12 MAY 2001, Page 50

O Captain,

my Captain!

Mary Wakefield

About 15 minutes into Captain Corelli's Mandolin, the hero — played by Nicolas Cage — marches with his battalion of Italian soldiers onto the island of Cephalonia. Catching sight of Pelagia (Penelope Cruz) standing in the crowd he shouts, 'Bella bambina at 2 o'clock! Eyes right!' in exactly the same voice Mike Myers used to shout `Babelicious !' in Wayne's World. I felt the entire female population of Screen 10 of the East End ICM silently scream, 'What a prat!' and lose interest.

What had, up until then, been a perfectly pleasant, if banal, cinematic trip around a Greek island during the second world war occupation suddenly turned into 'Alto 'Alio. Throughout the film, Cage's accent swings from American to a strange, almost Russian pronunciation, without even a passing nod at Italian. The humourless Nazi sounded distinctly Irish and Cruz chooses to speak in a Hispanic drawl. It crossed my mind to wonder whether this was some sort of deliberate commentary about our multicultural society.

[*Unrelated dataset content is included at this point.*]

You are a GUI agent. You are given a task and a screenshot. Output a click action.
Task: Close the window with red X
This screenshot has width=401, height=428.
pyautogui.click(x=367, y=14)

The accent aside, Cage just seems appallingly miscast. He doesn't talk or look like a man who has undergone any sort of army training and he has one expression: as if he's just woken up with a hangover. It's almost impossible to believe that the lovely Pelagia would have deserted her fiancé, a distinctly foxy local boy, Mandras (Christian Bale), for a chubby Eyetie who shows his gums too much when he smiles. I think, probably, that Cage shouldn't be allowed to play characters who don't wear snakeskin cowboy boots or swig bourbon straight from the bottle.

Penelope Cruz makes Pelagia as endearing and interesting as the script will allow, but it's like watching a decent character

struggling to free themselves from a sea of mud. At one point, she turns to Corelli and whispers, 'What makes you think you can come in here and turn my world upsidedown?' For crying out loud.

Perhaps Captain Corelli's Mandolin would have fared better if it hadn't been so hyped — or made so little of what was an exceptional book. Everyone who read it will remember Louis de Bernieres's powerful descriptions of the horror and unending drudge of the second world war. The film version gives us only a few minutes of uniformed figures dashing around against a soundtrack of scattered gunfire and the same three, important-sounding, minor chords played loudly over and over again.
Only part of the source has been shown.